GRAM, Department of Signal Theory and Communications, University of Alcalá, 28805 Alcalá de Henares, Spain.
Sensors (Basel). 2020 May 22;20(10):2953. doi: 10.3390/s20102953.
In this work, we introduce an intelligent video sensor for the problem of Action Proposals (AP). AP consists of localizing temporal segments in untrimmed videos that are likely to contain actions. Solving this problem can accelerate several video action understanding tasks, such as detection, retrieval, or indexing. All previous AP approaches are supervised and offline, i.e. they need both the temporal annotations of the datasets during training and access to the whole video to effectively cast the proposals. We propose here a new approach which, unlike the rest of the state-of-the-art models, is unsupervised. This implies that we do not allow it to see any labeled data during learning nor to work with any pre-trained feature on the used dataset. Moreover, our approach also operates in an online manner, which can be beneficial for many real-world applications where the video has to be processed as soon as it arrives at the sensor, e.g., robotics or video monitoring. The core of our method is based on a Support Vector Classifier (SVC) module which produces candidate segments for AP by distinguishing between sets of contiguous video frames. We further propose a mechanism to refine and filter those candidate segments. This filter optimizes a learning-to-rank formulation over the dynamics of the segments. An extensive experimental evaluation is conducted on Thumos'14 and ActivityNet datasets, and, to the best of our knowledge, this work supposes the first unsupervised approach on these main AP benchmarks. Finally, we also provide a thorough comparison to the current state-of-the-art supervised AP approaches. We achieve 41% and 59% of the performance of the best-supervised model on ActivityNet and Thumos'14, respectively, confirming our unsupervised solution as a correct option to tackle the AP problem. The code to reproduce all our results will be publicly released upon acceptance of the paper.

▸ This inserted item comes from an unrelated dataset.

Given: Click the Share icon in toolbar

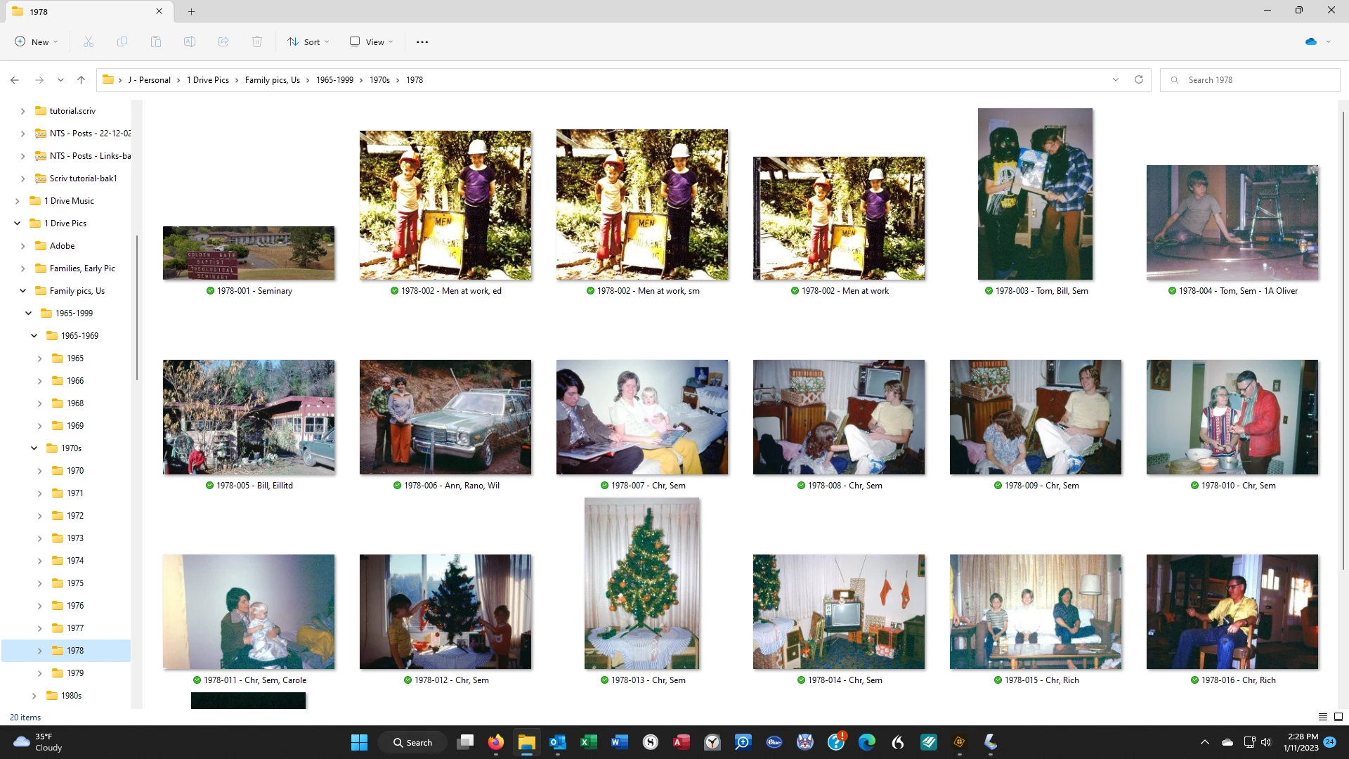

在这项工作中,我们引入了一种智能视频传感器,用于解决动作建议(AP)问题。AP 包括在未修剪的视频中定位可能包含动作的时间片段。解决这个问题可以加速几个视频动作理解任务,如检测、检索或索引。以前所有的 AP 方法都是有监督和离线的,也就是说,它们在训练过程中既需要数据集的时间标注,也需要访问整个视频,才能有效地提出建议。我们在这里提出了一种新的方法,与其他最先进的模型不同,它是无监督的。这意味着在学习过程中我们不允许它看到任何有标签的数据,也不允许在使用的数据集上使用任何预先训练的特征。此外,我们的方法还可以在线运行,这对于许多实时应用程序非常有益,例如机器人技术或视频监控,这些应用程序需要在视频到达传感器时立即对其进行处理。我们的方法的核心是基于支持向量分类器(SVC)模块,该模块通过区分连续的视频帧集来生成 AP 的候选片段。我们进一步提出了一种机制来优化和过滤这些候选片段。该过滤器通过对片段的动态进行学习到排序的公式进行优化。我们在 Thumos'14 和 ActivityNet 数据集上进行了广泛的实验评估,据我们所知,这是在这些主要的 AP 基准上首次提出的无监督方法。最后,我们还与当前最先进的有监督 AP 方法进行了全面比较。我们在 ActivityNet 和 Thumos'14 上分别实现了性能最好的有监督模型的 41%和 59%,这证实了我们的无监督解决方案是解决 AP 问题的正确选择。在论文接受后,我们将公开发布重现所有结果的代码。